Asplenium x sollerense is thus a hybrid allotetraploid with 75% of the genome from the Asplenium petrarchae ssp. bivalens (its grandmother) and the remaining 25% of Asplenium fontanum (its grandfather).


 
Old copy of Asplenium x sollerense, with its long drooping fronds of a lively light green color in a shady crack oriented northwest to 200 meters. in Can Gomila farm, near the town of Soller.
 

Another Asplenium x sollerense with new long fronds wider at its distal portion and green rachis. This specimen grows facing north about 500 meters.

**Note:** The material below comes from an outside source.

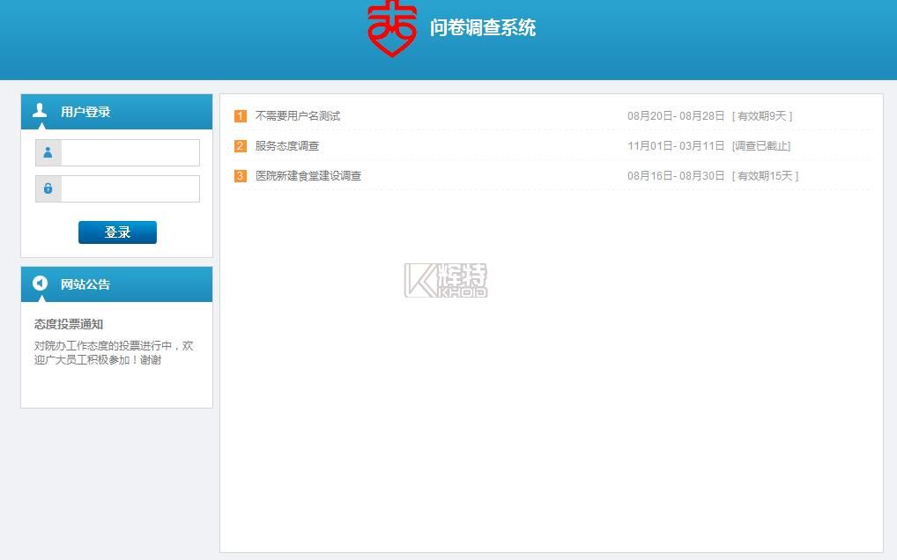Open the 服务态度调查 survey
The width and height of the screenshot is (897, 560).
(287, 146)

Younger specimen that grows to about 300 meters in a grove of beautiful old gully of Biniaraix. Lives surrounded by its parents, Asplenium petrarchae ssp. petrarchae that is darker and more hairy and Asplenium majoricum, much smaller and low hairiness. I was much struck by their vivid green, a legacy of its grandfather Asplenium fontanum and the width and the large size of the blade of its fronds.

The pendular disposition and the length of the fronds is an inheritance from its grandfather, Asplenium fontanum. The fronds of the photo are about 15 cm. long, petiole is black and shorter than the lamina, this is lanceolate more thin to the base with green rachis except in its most proximal part; apex slightly elongated and obtuse; alternate, asymetrical and wide pinnae with lobed-crenulate edge, the distal larger with glandular  unicellular hairs.

Trichomes or glandular hairs of Asplenium x sollerense formed by a single tubular cell ending in a excretory bulb, where essential stinging oils are excreted as a defense against herbivorous animals. All descendants of Asplenium petrarchae have these trichomes in a greater or lesser number. Glandular hairs of ferns are the evolutionary precursors of the sticky hairs of carnivorous plants, which, besides sticky substances, also excrete digestive enzymes to digest its prey.

Another microscopic image of glandular hairs of Asplenium x sollerense with measures in microns. (Double click on the photo to enlarge.)

Underside of several pinnae with immature sori covered by the indusium, arranged on each side of the central axis of each pinna. Black spine is appreciated in the 2/5 proximal to the underside of the blade. In the 3/5 distal rachis green. In contrast, in the top of the spine predominantly green, dark only in the most proximal.

Spores obtained from the old and vigorous specimen of Can Gomila. We do not see any aborted, it looks normal and rather large as those of all tetraploid. 

As with its cousin Asplenium x reichsteinii, Asplenium x sollerense, although theoretically barren, is also able to generate viable spores and it is not difficult to find copies alone in the walls of more wet darkest terraces of Soller Valley. The most striking is its vivid green colour, the pendular disposition of its long fronds and the form of its blade, conspicuously wider at its distal part.